If anything, "Clown Masses" are even more common in America than dancing girls in the sanctuary. Sometimes the celebrant is dressed as a clown, sometimes members of the congregation adopt the role. The phenomenon can be traced back at least to the late seventies. The 3 April 1978 issue of The Boston Globe described a "Clown Mass" celebrated in honor of April Fools' Weekend. The celebrant, Father Joachim Lally, put his clown make-up on before the congregation to the accompaniment of "acts which consisted of carnival music, dancing and showing the necessity of being free to love and give." Other male and female clowns joined Father Lally who, during his sermon, delivered an admonition which was not quite what one might have hoped to hear from a Catholic priest during the Holy Sacrifice of the Mass:

Damn everything that is grim, dull, motionless, unrisking, inward turning. Damn everything that won't get into the circle, that won't enjoy, that won't throw its heart into the tension, surprise, fear and delight of the circus, the round world, the full existence. Damn everything but the circus!
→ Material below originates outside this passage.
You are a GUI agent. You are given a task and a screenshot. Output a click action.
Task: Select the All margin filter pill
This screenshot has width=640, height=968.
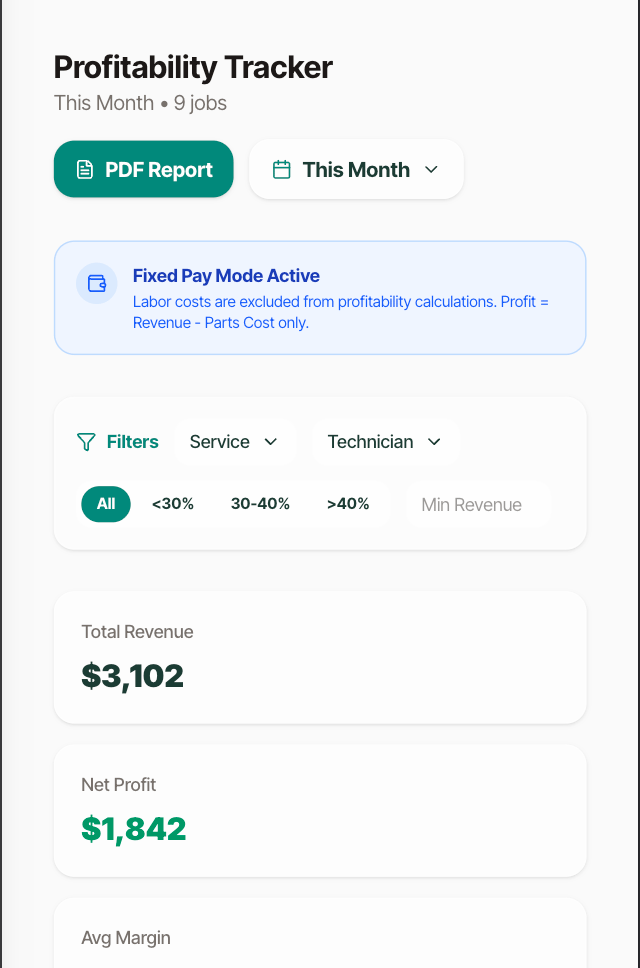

It seems unlikely that St. Bede would have found the antics or the sentiments of Father Lally very much to his liking. "What chastisement," he asked, "would our Blessed Lord have inflicted, if He had found people laughing or chatting, or indulging in any other unfitting practices, in the house which is concerned only with things Divine, in offering sacrifices and prayers to God, in reading, hearing, and singing the Divine word?" It must, of course, be admitted that St. Bede was a pre-conciliar Catholic, and so his opinion would probably carry very little weight with those like Father Lally who have the advantage of what are known as "contemporary insights."